Pero si algo en lo que Elsa es feliz es cuando se sumerge en el agua. «Empecé a nadar en piscina. Y me di cuenta que entraba con la muleta y salía sin ella. Y de la piscina pasé a nadar en mar abierto. Nado aproximadamente una hora y media los miércoles, viernes, sábado y domingo, unos cuatro o 4,5 kilómetros. Y me encuentro mejor. El frío es muy importante frente a la EM porque es una enfermedad inflamatoria, y el agua te quita rigidez muscular. En mi caso la natación ha sido el milagro». Al principio Elsa nadaba sola, pero entabló amistad con un señor y ahora «al ir los dos juntos nos alejamos más de la costa», explica esta joven a esta sección que cuenta con la colaboración de Novartis.

Pero ¿y durante el estado de alarma? «Mi novio me puso una piscina desmontable en casa» para que no dejara de hacer esta actividad. Además, montaron un pequeño gimnasio, donde hacía pesas, estiramientos, yoga... todo lo necesario para no deteriorarse. De hecho, «para mí el año Covid-19 ha sido positivo en cierta manera. Se ha reforzado la relación con mi novio, porque hemos estado viviendo 24 horas al día codo con codo», asegura esta joven.

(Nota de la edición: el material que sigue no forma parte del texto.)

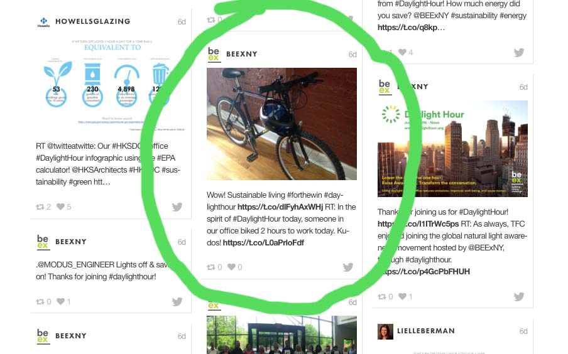Retweet the HowellsGlazing infographic post
The width and height of the screenshot is (568, 354).
click(40, 207)
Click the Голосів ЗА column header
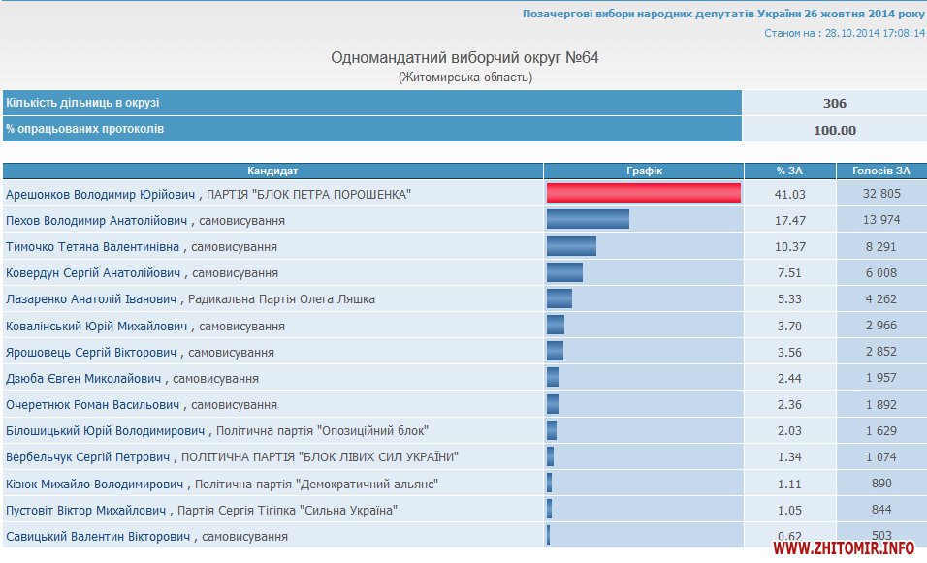Screen dimensions: 927x563 pyautogui.click(x=881, y=171)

«No me preocupo mucho por el futuro, la verdad. Para mí lo importante es el día a día. Y hoy por hoy te puedo asegurar que llevo dos años sin parar», destaca. Y no sólo con el deporte, Elsa hace vídeos para explicar su enfermedad neurodegenerativa, cómo es su día a día, los cambios que experimenta por la EM, cuando ha tenido que variar de tratamiento, y siempre que puede da consejos y ánimos para otros pacientes que como ella tengan esclerosis múltiple: «Nosotros no saltamos barreras, las destruimos. No vale rendirse».